Posté le mardi 27 avril 2004 par François PELLEGRINI

Introduction

La récente bataille au Parlement Européen au sujet de la brevetabilité logicielle est un épiphénomène d’un conflit de plus grande ampleur, dont les enjeux économiques et stratégiques sont considérables, car ils se situent, au delà même des rivalités industrielles, au niveau de la perpétuation des cultures et de leur accès au savoir.

Afin de rester d’une longueur raisonnable, cette note ne traite que des aspects stratégiques pour Europe de la privatisation des biens informationnels, et encore n’en aborde que certains. Elle a pour but de montrer en quoi il est important de suivre les recommandations du Parlement Européen en matière de (non-)brevetabilité logicielle, et surtout en quoi il est vital que ce mouvement soit poursuivi dans le cadre d’une réflexion stratégique cohérente et soutenue dans la durée.

Le lecteur intéressé par une description générale du sujet de la brevetabilité logicielle est invité à se reporter à [1] et, pour les arguments purement économiques justifiant le refus de la brevetabilité logicielle, à [2].

Les brevets logiciels, une aberration économique

Tout d’abord, comme l’ont montré de nombreuses études économiques menées sur le terrain [3,4], un système d’incitation à l’innovation ne peut être efficace que s’il encourage effectivement la production de produits finis bénéficiant aux citoyens et donc à la société dans son ensemble. En revanche, la monopolisation des concepts amont défavorise la production de tels biens, car il est alors plus rentable pour un acteur économique ayant breveté un concept d’obtenir des royalties vis-à-vis des entités prenant le risque commercial de réaliser les produits finis, plutôt que de concevoir lui-même de tels produits et de risquer de se trouver en butte aux attaques de la part de ses semblables. Ainsi, plus la portée du brevet est large et étendue dans le temps, et plus on encourage les comportements de prédation, l’absence de prise de risque, au détriment de l’innovation. Dans le cas du logiciel, la durée minimale de 20 ans, qui serait imposée par les accords TRIPS si l’on considérait le logiciel comme brevetable, représente plus de 10 fois la durée de vie commerciale moyenne d’un logiciel, ce qui n’a économiquement aucun sens, car cela bloque les développements ultérieurs d’autres innovateurs, qui doivent, pour pénétrer le marché, acquitter des royalties sur des idées de base dont le coût de développement, si tant est qu’il y en ait eu un, a déjà été maintes fois remboursé.

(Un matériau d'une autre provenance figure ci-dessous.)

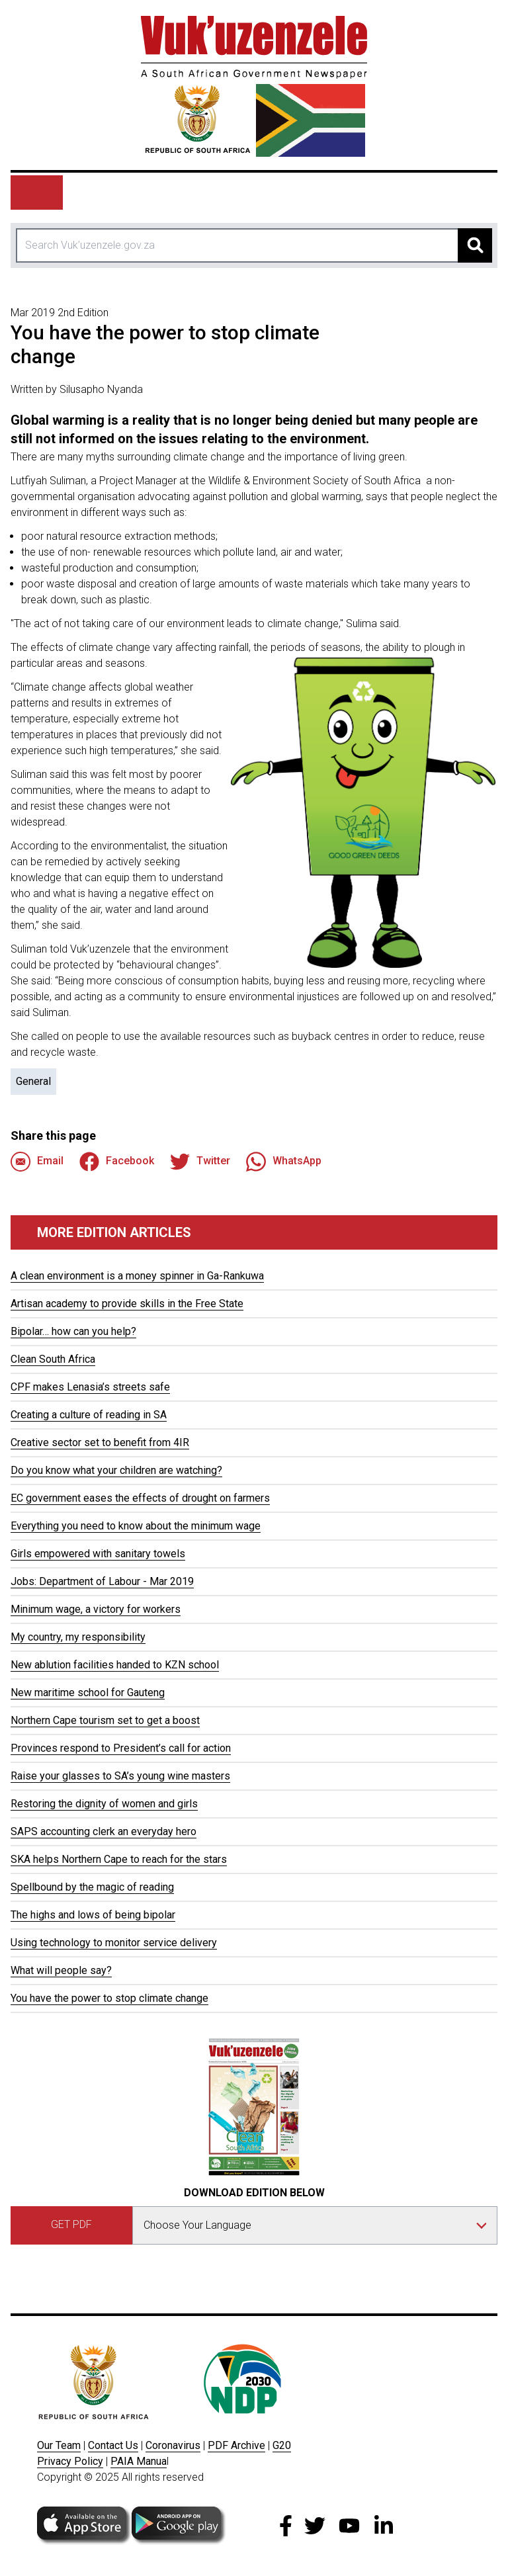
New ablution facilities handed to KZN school (115, 1664)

Au mieux les grands acteurs passent-ils entre eux des accords d’échanges de portefeuilles de brevets, ce qui leur permet de se croire dans un monde sans brevets, mais ceci a plusieurs effets pervers. D’abord, quel intérêt économique y a-t-il pour ces entreprises, donc pour leur clients et par extenion pour la société dans son ensemble, à financer le dépôt de brevets servant à contrer l’existence d’autres brevets, alors que l’absence de brevets reviendrait exactement au même ? Ensuite, à l’issue de tels échanges, les seules entités ayant à supporter le coût des licences sont les petites et moyennes entreprises innovantes, qui ne peuvent ainsi accéder aux marchés qui rentabiliseraient leurs investissements. Le système fonctionne donc exactement à l’opposé de comment il le devrait, pénalisant les PME, qui représentent plus de 70 % des emplois et de la richesse produite dans le secteur en Europe.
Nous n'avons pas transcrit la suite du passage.